It’s almost time to close the books on another tax year, but it’s also time to be open to the many opportunities designed to alleviate your tax burden. Here are a few to get the ball rolling. While these are by no means exhaustive, they should be enough to get you started when it comes to tax-saving tactics that could work for you and your business. With a complex and ever-changing tax code, it’s a good idea to schedule a meeting with your financial advisor and tax professional.
Obviously, any income you receive by December 31 counts as income for the current year, but there are ways to put off income to the next tax year and also reduce your adjusted gross income this year. There are several strategies to increase deductions now if you expect your income to be at the same or a lower rate next year.
For example, you can send your invoices out a few days later in December to delay receiving payment until January. Conversely, you can prepay some bills that are due in January to take the deduction for this tax year. A little foresight here can add up to big tax savings.
Section 179 of the IRS tax code was created to encourage businesses to invest in them. It allows businesses to deduct the full purchase price of qualifying equipment and/or software purchased or financed during the tax year from your gross income. This deduction of up to $500,000 is good on new and used equipment, as well as off-the-shelf software. To take the deduction for tax year 2017, the equipment must be financed or purchased and put into service before the end of the calendar year.
It’s important to note, though, that $2 million is the spending cap on equipment purchases. Anything beyond that means the Section 179 deduction will be reduced on a dollar-for-dollar basis. This truly makes Section 179 a small business tax incentive because larger businesses that spend more than $2.5 million on equipment won’t get the deduction at all.
BONUS: Take advantage of the 50% bonus depreciation for 2017, which is generally taken after the Section 179 spending cap is reached. It is available for new equipment only (used equipment qualifies for the Section 179 deduction, but not this one).
If your business has changed significantly since you first started a company retirement plan, it’s a good idea to make sure this important employee incentive is still the right fit. There are several options to choose from, including SIMPLE IRAs, profit-sharing and safe harbor 401(k)s. A qualified plan offers a deduction for your contributions, and you defer tax on earnings on contributions. Talk to your advisor.
A multiple-owner LLC is taxed as a partnership by default, while a single-owner LLC is taxed as a sole proprietorship. However, LLCs can choose to be taxed as a C- or S-corporation by filing IRS Form 2553. Owners with an LLC can still elect to be taxed as an S-corporation retroactively at year’s end.
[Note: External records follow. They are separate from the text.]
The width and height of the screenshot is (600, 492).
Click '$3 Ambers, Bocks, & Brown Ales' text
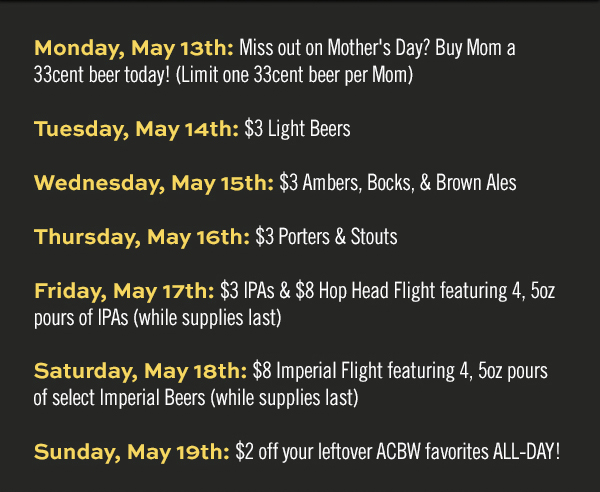tap(398, 183)
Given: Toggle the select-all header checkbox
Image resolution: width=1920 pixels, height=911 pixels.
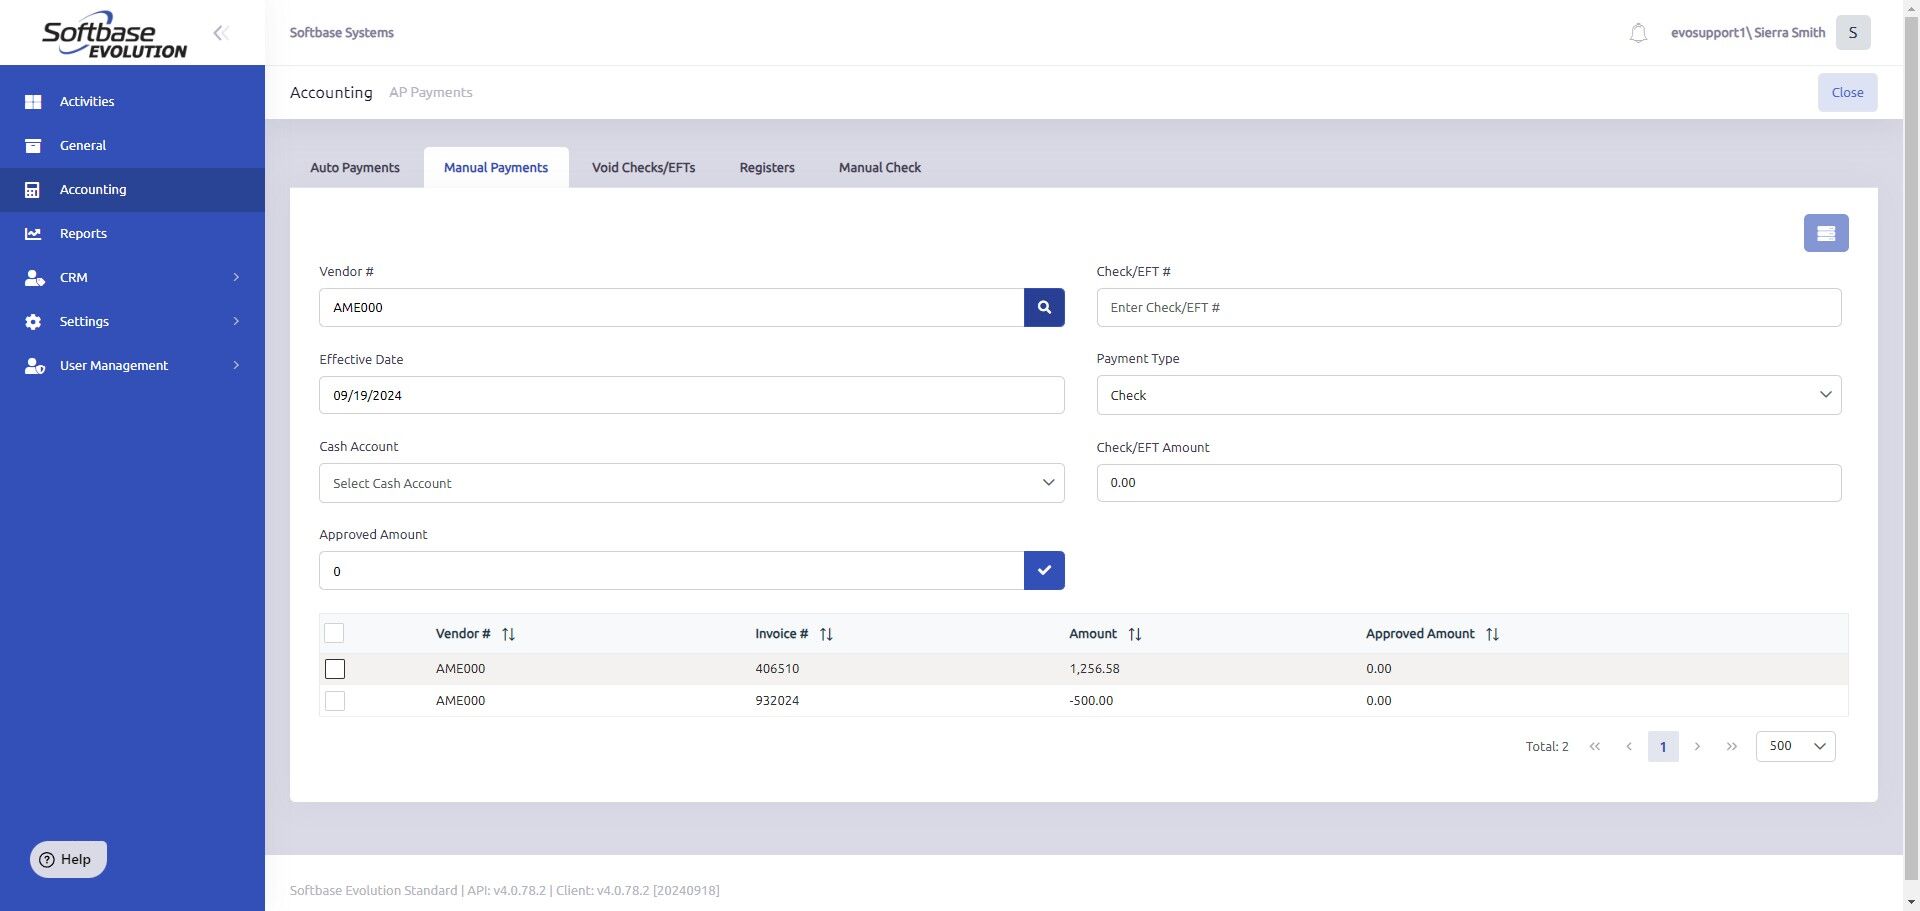Looking at the screenshot, I should pyautogui.click(x=334, y=633).
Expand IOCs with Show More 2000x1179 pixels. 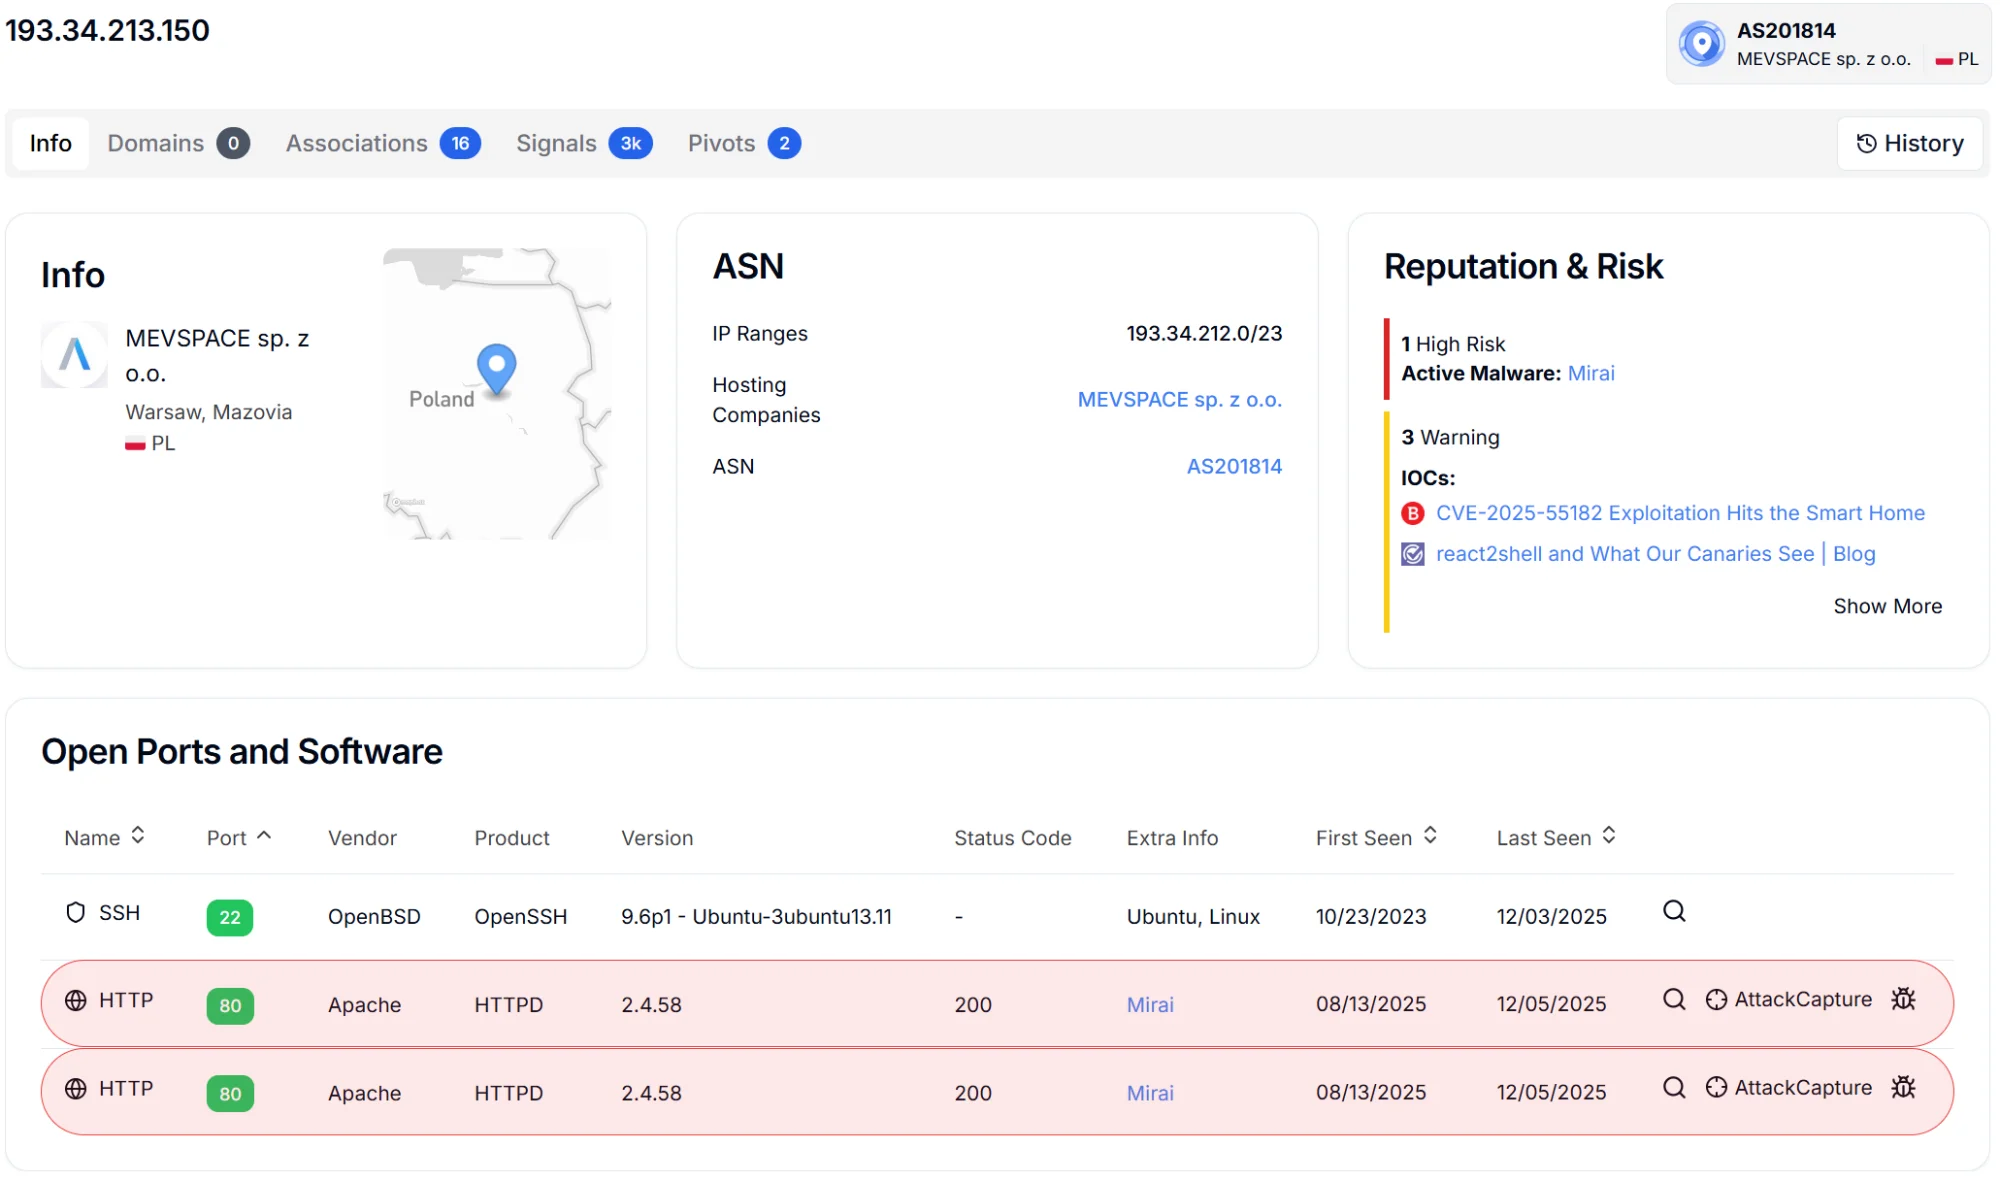click(x=1887, y=606)
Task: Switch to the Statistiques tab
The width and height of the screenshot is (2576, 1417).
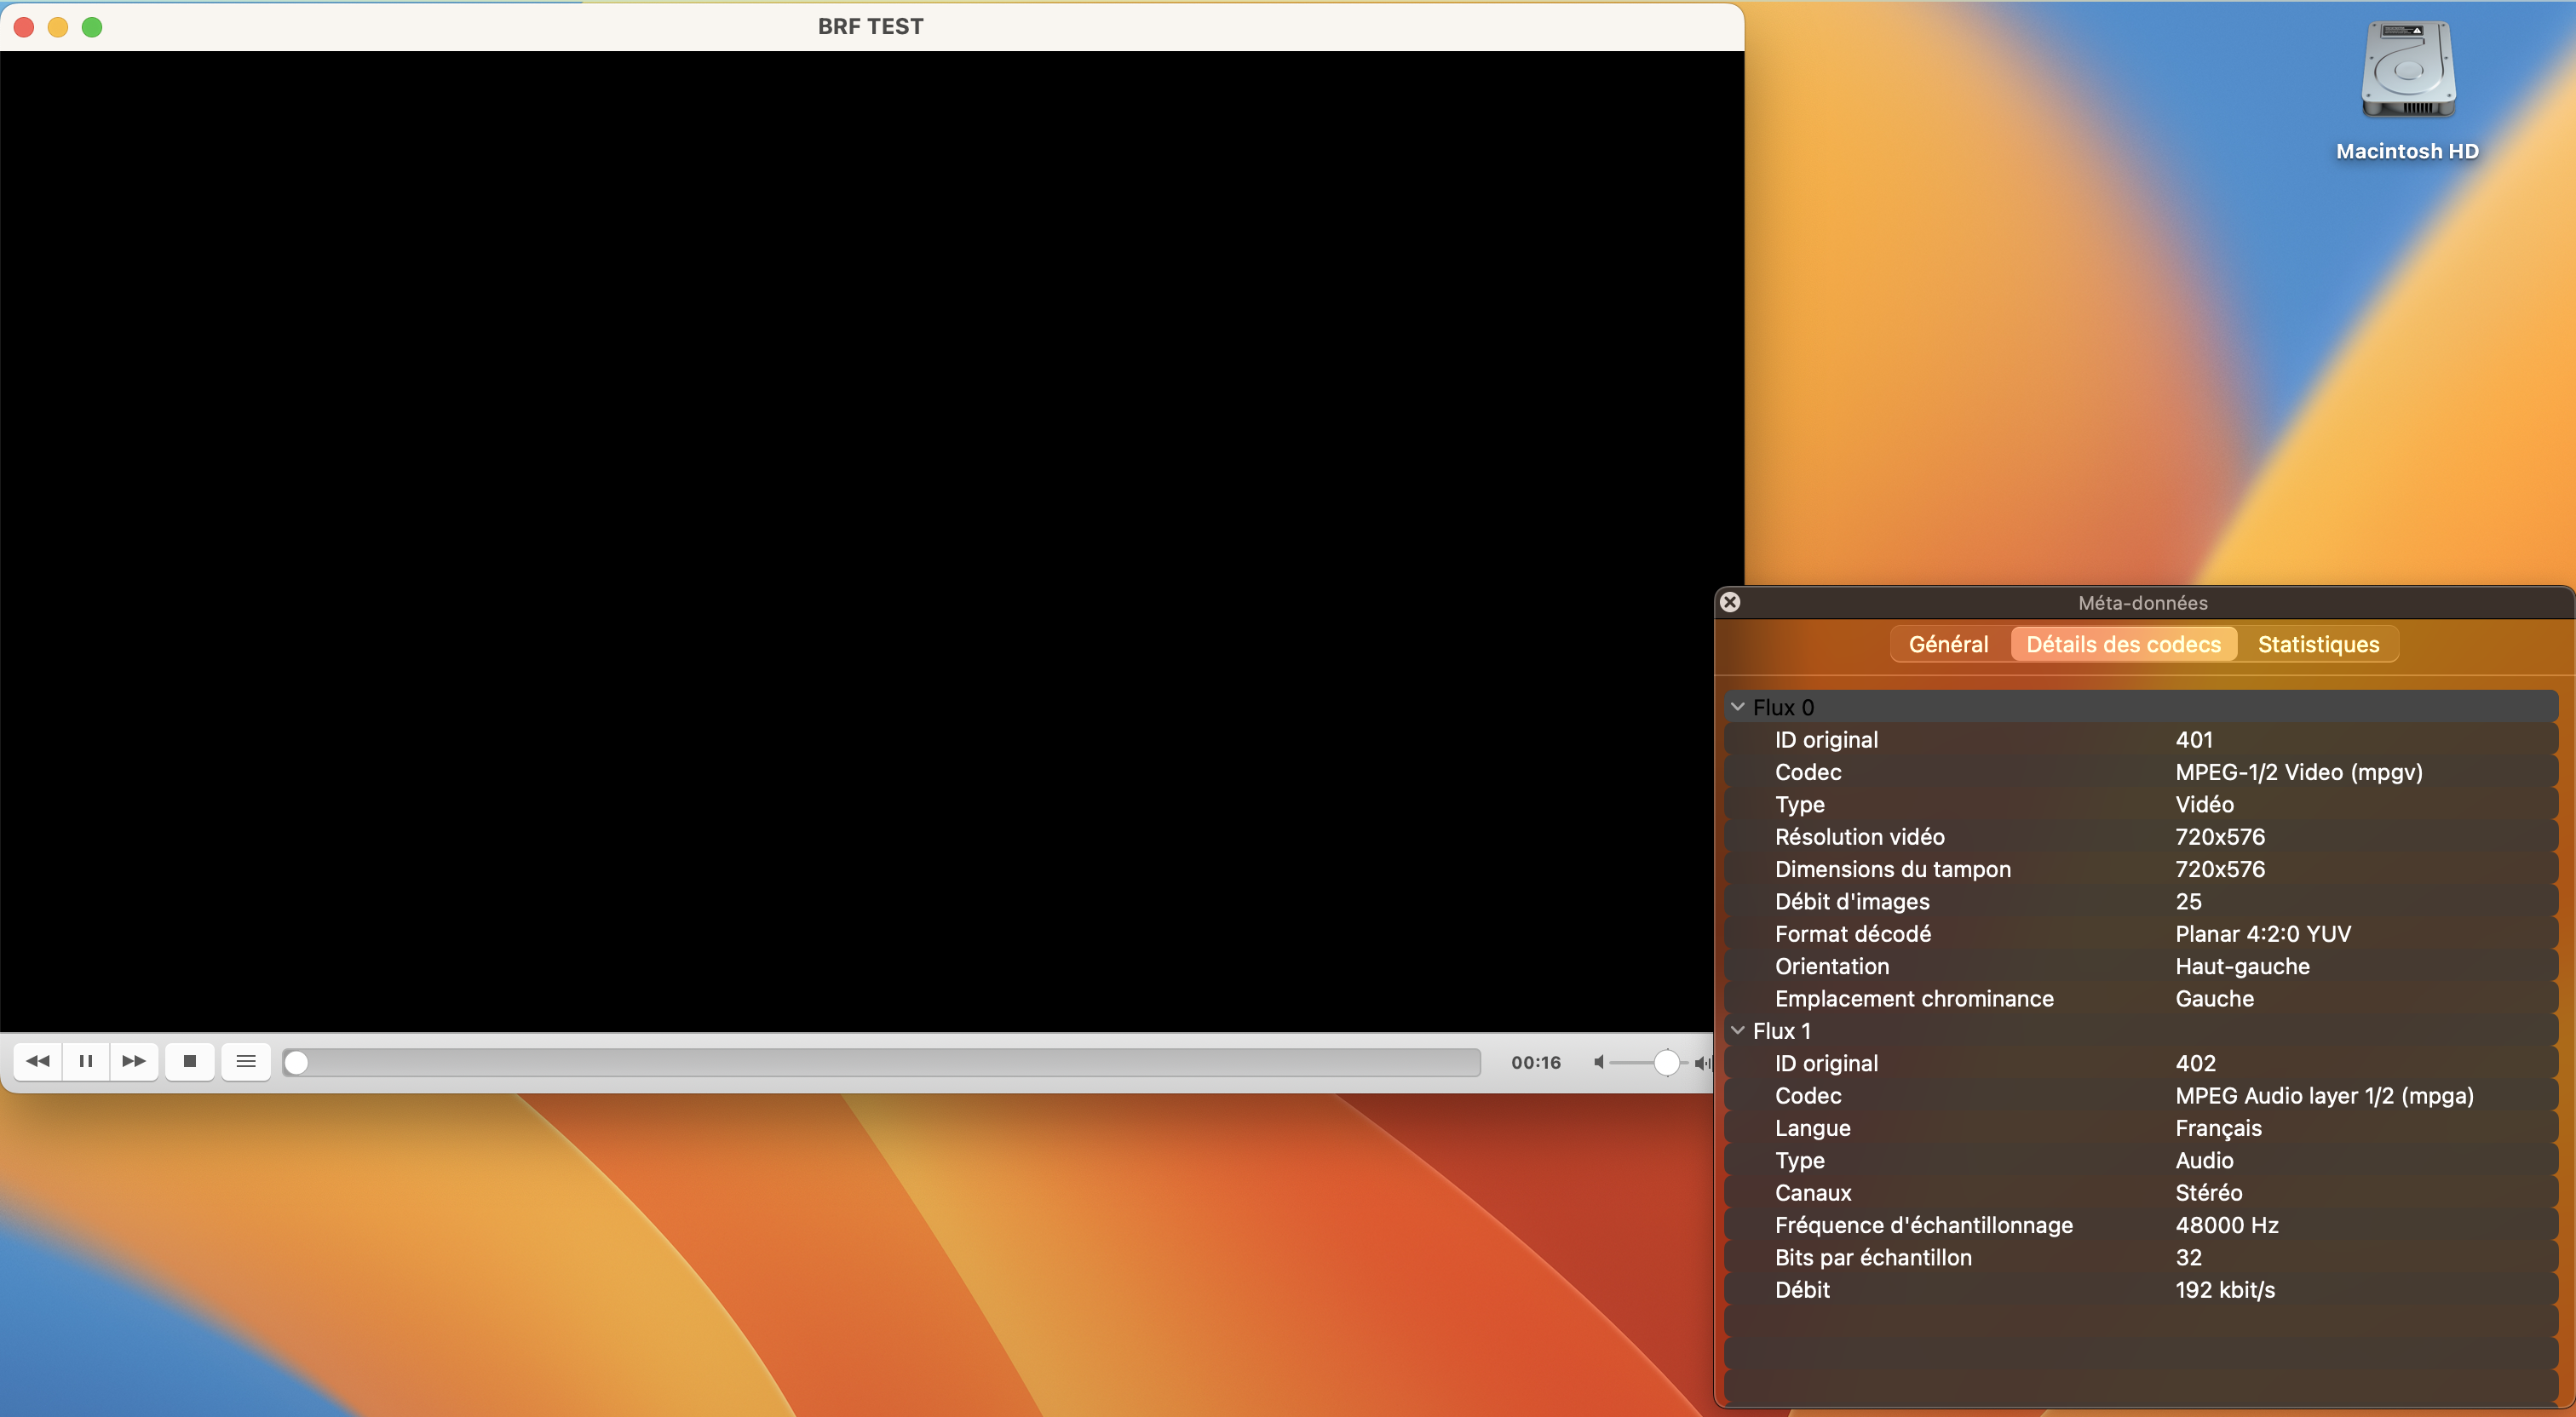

There are some conditions that apply, so talk to your tax professional.
If your business losses exceed your income for the year, the excess can lower your income and cut your tax bill in another year. You can apply the loss to prior years’ taxes to get a refund or apply the loss in the future. The rules and formulas for this maneuver are complex, so make sure to consult your tax professional.
If you use your vehicle to visit clients or attend business meetings away from your office, you may deduct expenses by taking either the standard mileage reimbursement rate for 2017: 53.5 cents per mile; or you can calculate your actual expenses. For example, if you drive your car 20,000 miles per year and 10,000 of those miles are for business, you can claim 50% of expenses such as gas, tires, repairs, insurance, license and registration fees, and depreciation.
You cannot use the actual expense method if you are leasing a vehicle and previously used the standard mileage rate. So, if your total car expenses are $12,000 for the year, you can claim $6,000. If you own two vehicles, another way to increase deductions is to include both cars in your deductions. Make sure you keep an accurate mileage log and receipts.
Entertainment expenses are legitimate deductions if you follow the guidelines: business must be discussed before, during or after the meal; and the surroundings must be conducive to a business discussion such as a quiet restaurant (not venues or events such as theaters, ski trips, golf courses, sporting events or hunting trips). The IRS allows up to a 50% deduction, but be sure to keep proper notes and receipts.